Trong tài liệu Knowledge and Technology Transfer: (Trang 133-139)

6. Funding KTT

6.3 Private investors: Business Angels and Venture Capitalists

6.3 Private investors: Business Angels and Venture Capitalists

6.3.4 The structure of a VC Fund

As a rule, VC functions as follows:

• A number of experienced investment professionals, called the General Partners (GPs) start up a Venture Capital Firm (VC Firm).

• These GPs contact organizations and individuals with substantial financial reserves, such as pension funds, insurance companies, banks, family funds, as well as public authorities. The GP’s propose these organizations and individuals to invest an amount of money in a common VC Fund.

• These parties invest a limited percentage of their reserves in these funds as part of their wider investment diversification strategy. Public authorities’ involvement is driven by policy reasons. These organizations and individuals are called Limited Partners (LP):

their commitment is limited to the funds they have provided.

• The GPs manage the VC Fund. They invest in a limited number of carefully selected companies, in exchange for shares of these companies. The VC Fund has a seat on the Boards of Directors of these companies.

Often more than one round of capital injection is needed to bring the company to full fruition; VC Funds are prepared and equipped to participate in a number of investment rounds.

Within its lifespan the VC Fund needs to exit from all its investment, by reselling the shares it has received.

At the end of its lifetime the VC fund is dissolved, and a substantial percentage of the generated profits -if any- is returned to the Limited Partners.

The VC Funds as described above are closed-end: they have a limited life-span, between 12 to 15 years. Other, so-called evergreen VC Funds have an unlimited life span.

Business Angels act on a smaller scale and only invest their own capital, therefore the legal structure is simpler.

6.3.5 The financial logic of VCs

quality of investment

bad alive ok good super total

# projects 2 4 2 1 1 10

amount invested in €

200 400 200 100 100 1000

Multiple after 5 years

0 x1 x5 x10 x20 (x4,4)

Cash from trade sale in €

0 400 1000 1000 2000 4400

Revenue in € -200 0 800 900 1900 3400

Figure 5 Prof.

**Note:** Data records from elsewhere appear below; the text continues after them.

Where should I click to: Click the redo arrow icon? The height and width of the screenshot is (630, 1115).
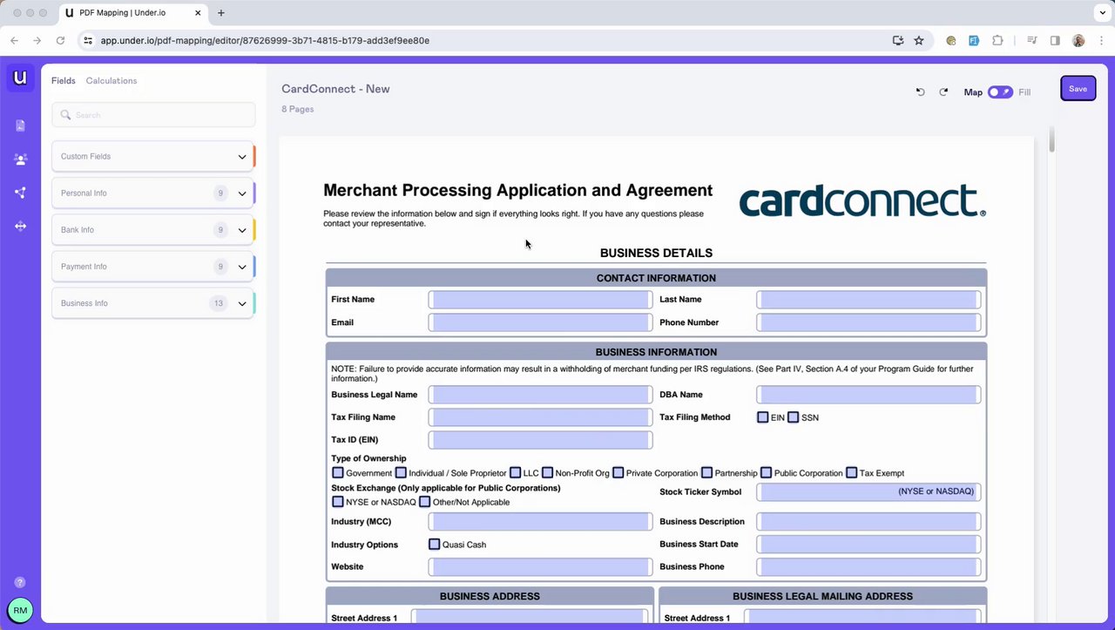coord(943,92)
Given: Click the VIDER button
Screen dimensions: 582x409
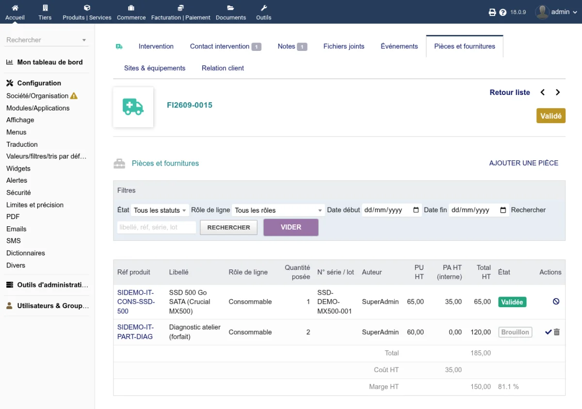Looking at the screenshot, I should [x=291, y=227].
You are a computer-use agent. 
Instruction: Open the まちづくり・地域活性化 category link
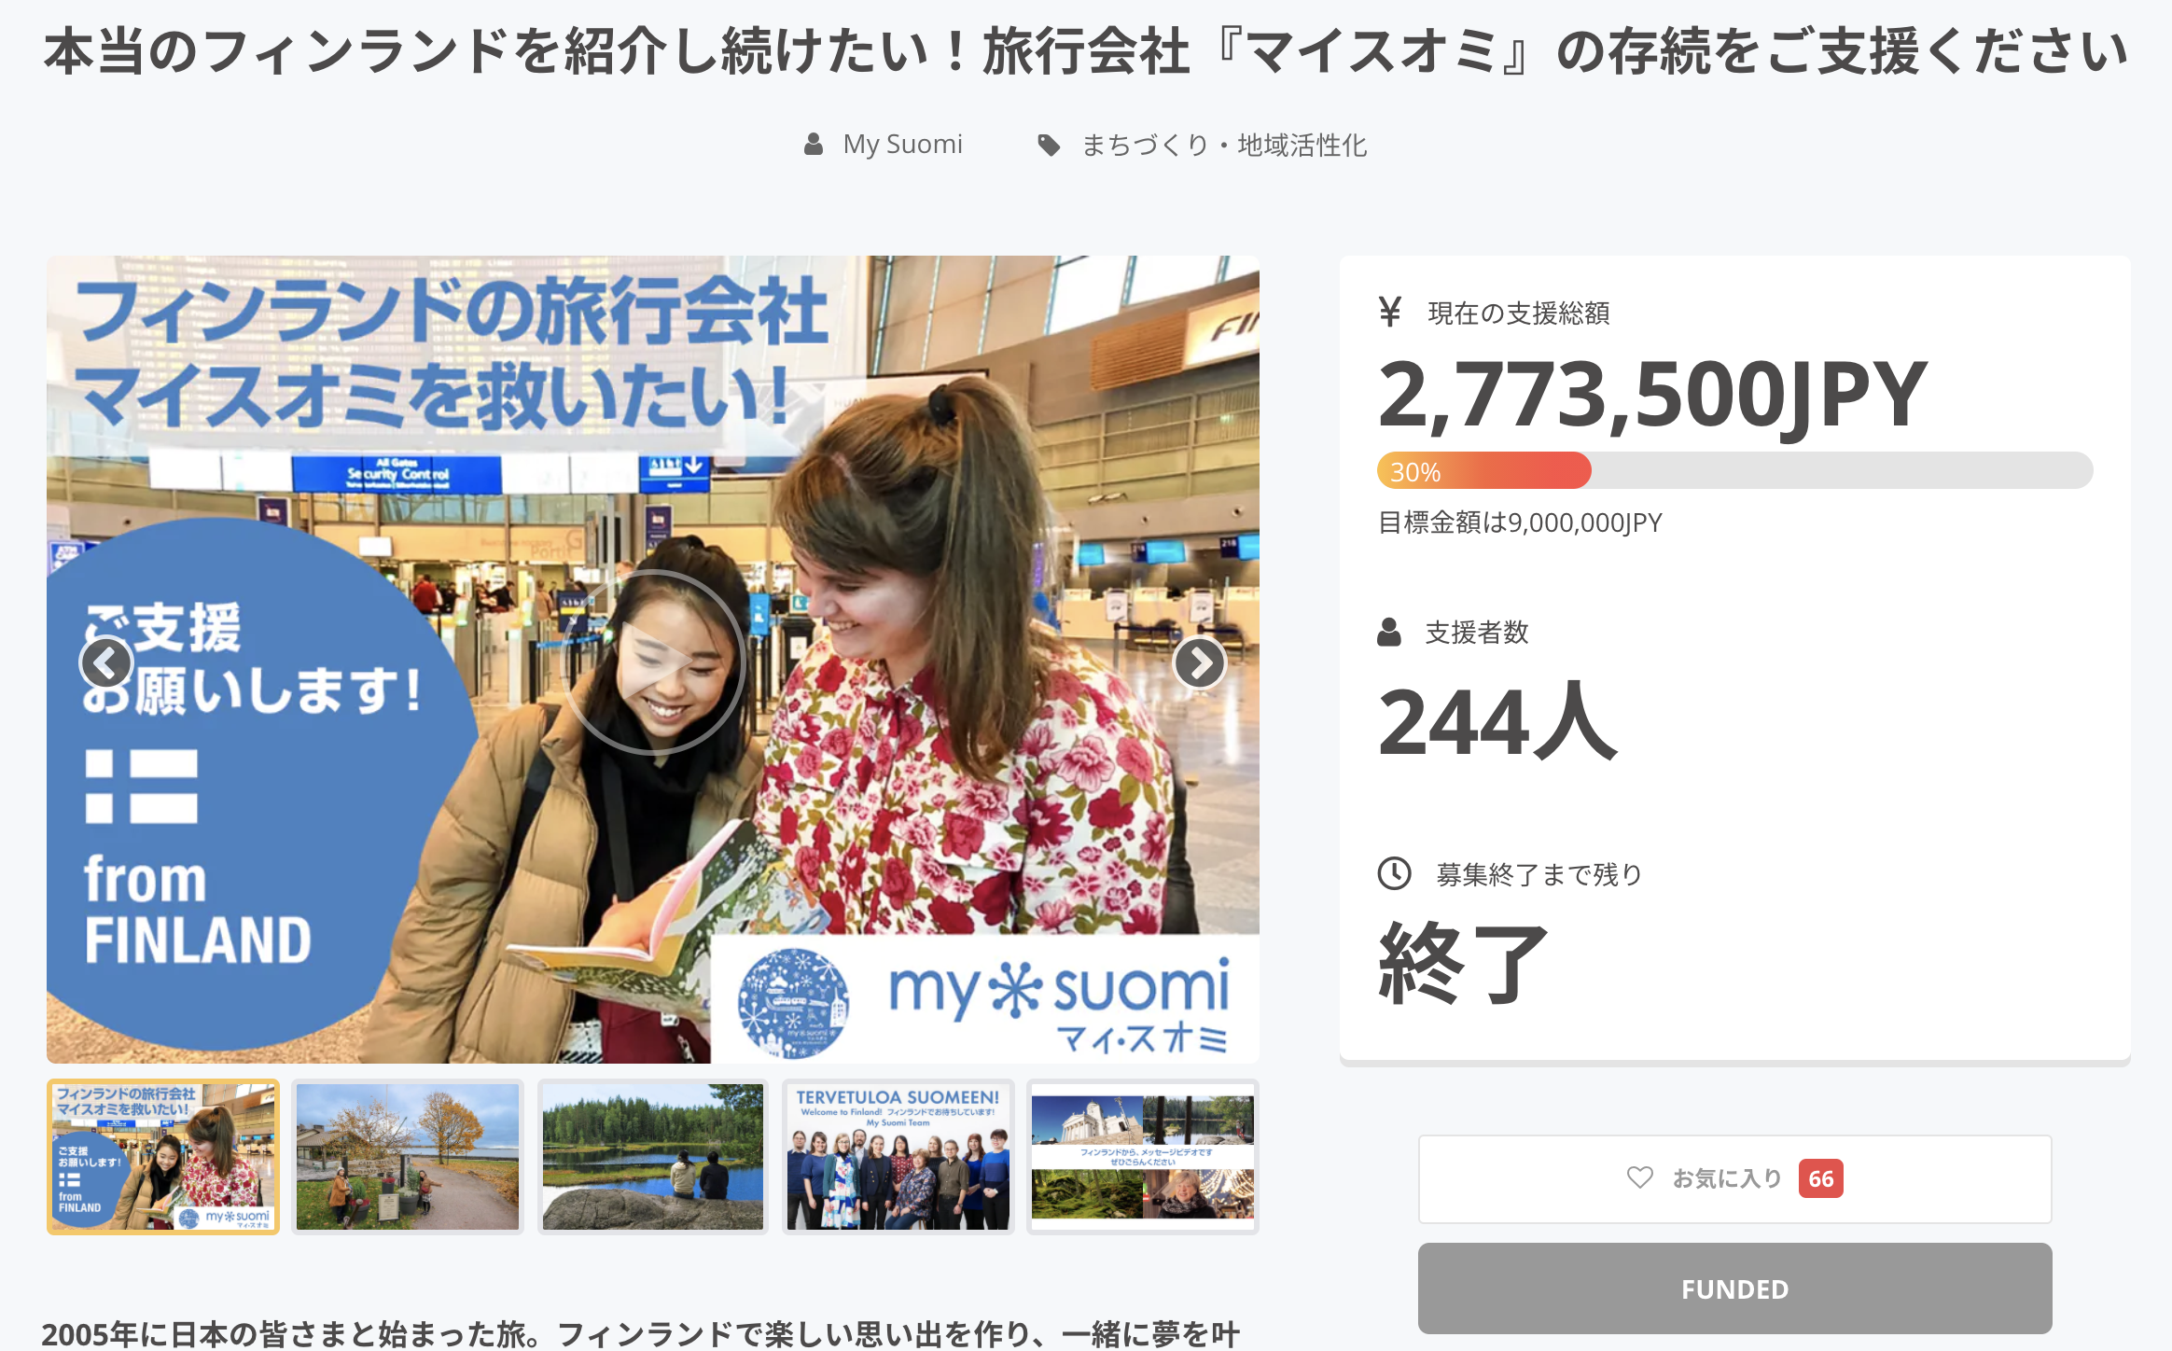pyautogui.click(x=1224, y=145)
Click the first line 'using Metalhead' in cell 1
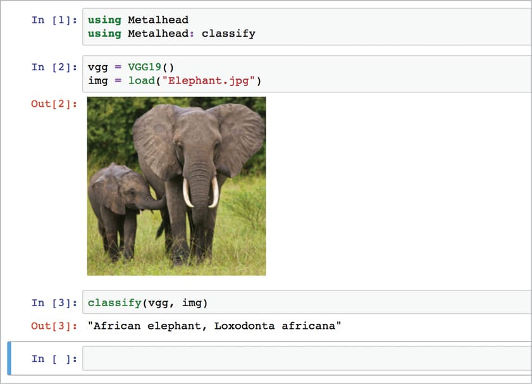This screenshot has width=532, height=384. point(138,20)
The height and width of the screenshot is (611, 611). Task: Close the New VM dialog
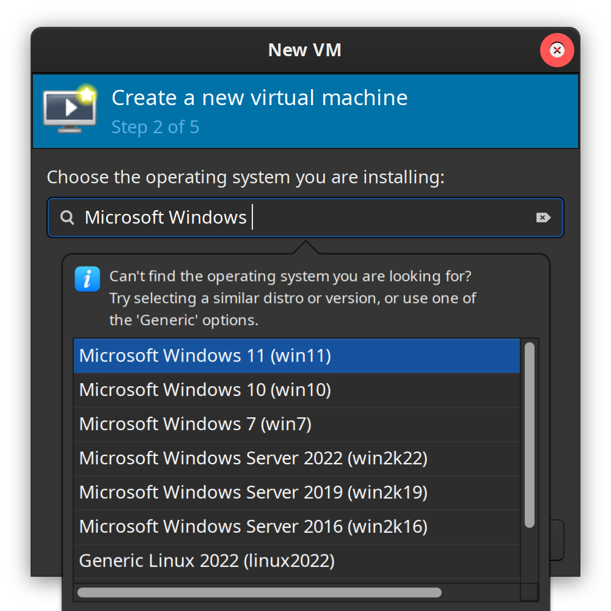(557, 50)
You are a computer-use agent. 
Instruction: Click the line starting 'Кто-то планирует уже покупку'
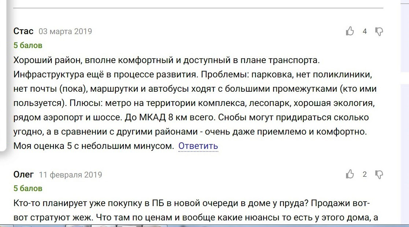tap(192, 203)
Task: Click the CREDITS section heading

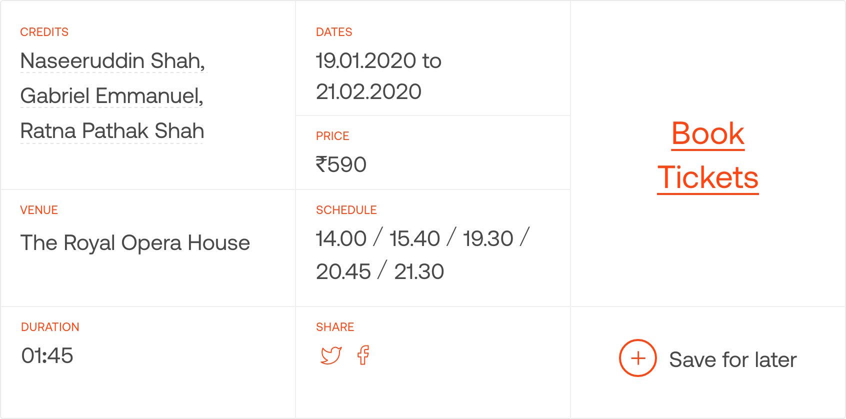Action: [44, 32]
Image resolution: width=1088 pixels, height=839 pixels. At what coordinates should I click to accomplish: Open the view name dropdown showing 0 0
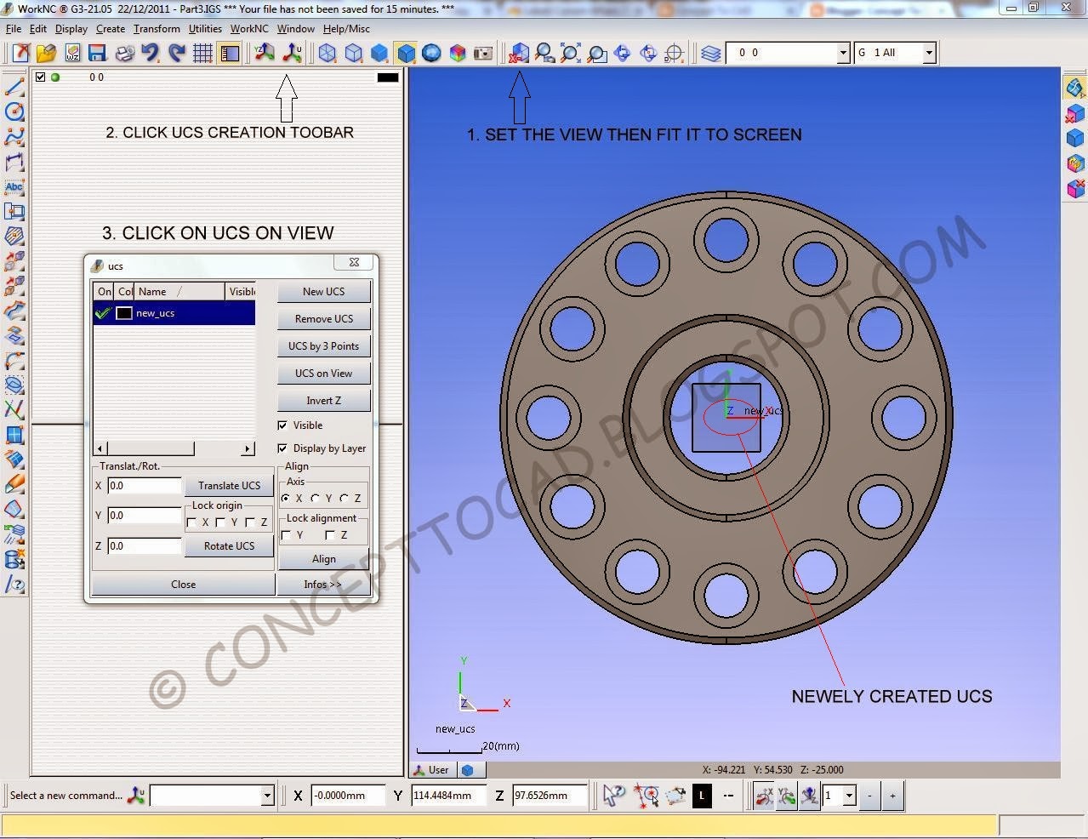[x=843, y=52]
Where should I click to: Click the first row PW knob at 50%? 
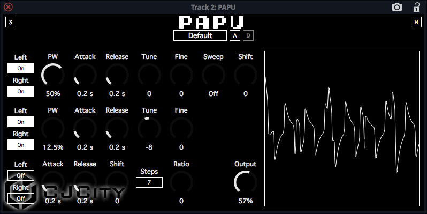coord(53,75)

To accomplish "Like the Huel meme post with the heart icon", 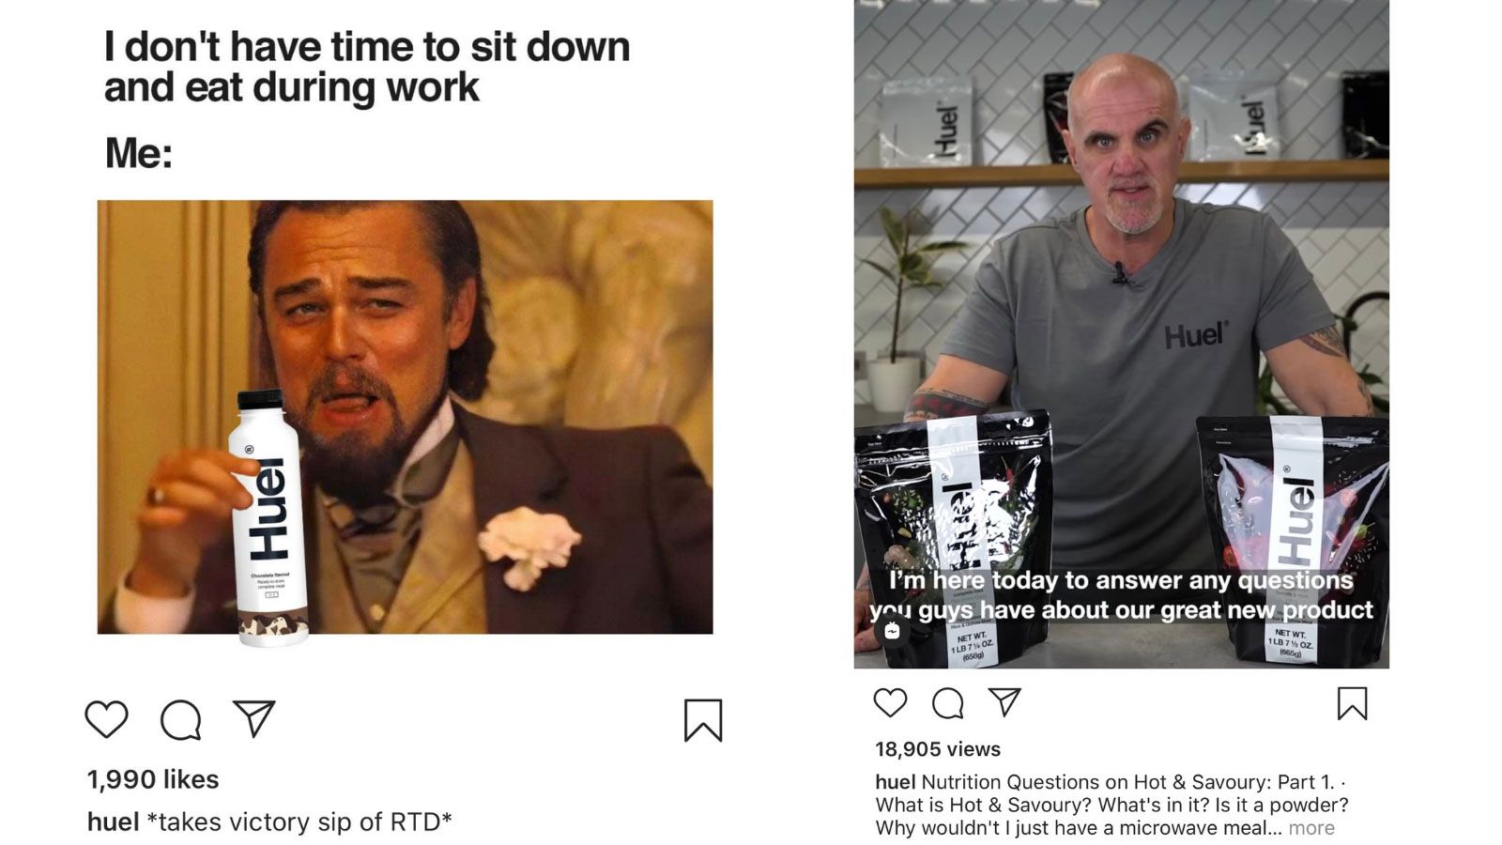I will 106,720.
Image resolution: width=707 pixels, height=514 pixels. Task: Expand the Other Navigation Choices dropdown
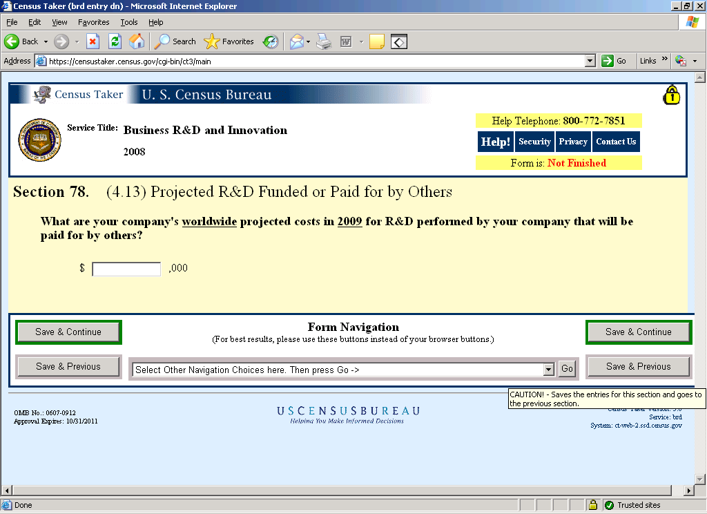549,370
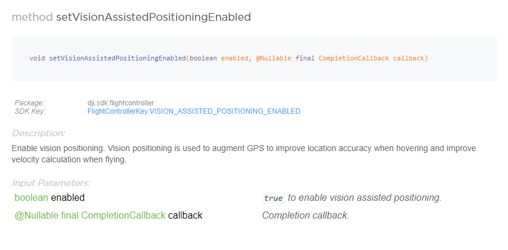
Task: Click the word "method" in the page heading
Action: pos(32,17)
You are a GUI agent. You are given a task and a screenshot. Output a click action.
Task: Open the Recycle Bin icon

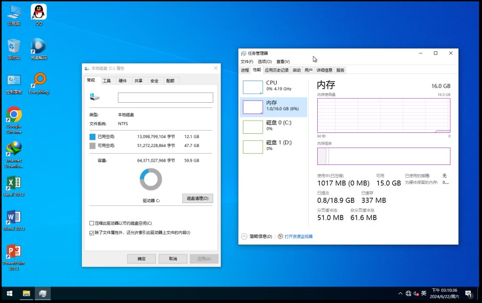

Rudy Aernoudt, guest lecture 2007

The financial logic of a professional VC or BA can best be explained using the table above.

• A VC Fund has 1.000 to invest. It spreads the investments over 10 high potential projects. In each it invests 100, with the objective of reselling the shares in a 5- tot 10-year timeframe.

• Over time some projects succeed, others fail. In this -representative- case:

• 2 projects fail completely; the VC Fund loses all the invested money

• 4 projects barely survive and generate enough to recoup the original investment

• 2 projects are relatively successful and generate 5 times the invested amount

• 1 project is good and generated 10 times the invested amount;

• 1 project is a real success, it generates 20 times the invested amount. This project generates more revenues than all the other combined and covers all the losses incurred on the failed projects.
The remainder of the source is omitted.